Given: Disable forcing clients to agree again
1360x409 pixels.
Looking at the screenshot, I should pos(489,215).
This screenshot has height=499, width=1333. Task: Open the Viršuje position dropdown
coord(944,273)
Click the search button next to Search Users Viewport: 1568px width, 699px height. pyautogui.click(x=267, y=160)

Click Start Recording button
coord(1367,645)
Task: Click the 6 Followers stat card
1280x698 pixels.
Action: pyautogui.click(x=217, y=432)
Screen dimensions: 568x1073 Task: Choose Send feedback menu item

════

Please return all of the records exactly as they appear.

Given: Disable forcing clients to agree again
1360x409 pixels.
Looking at the screenshot, I should pos(489,215).
This screenshot has height=499, width=1333. Task: Open the Viršuje position dropdown
coord(944,273)
Click the search button next to Search Users Viewport: 1568px width, 699px height. pyautogui.click(x=267, y=160)

Click Start Recording button
coord(1367,645)
Task: Click the 6 Followers stat card
1280x698 pixels.
Action: pyautogui.click(x=217, y=432)
Screen dimensions: 568x1073 Task: Choose Send feedback menu item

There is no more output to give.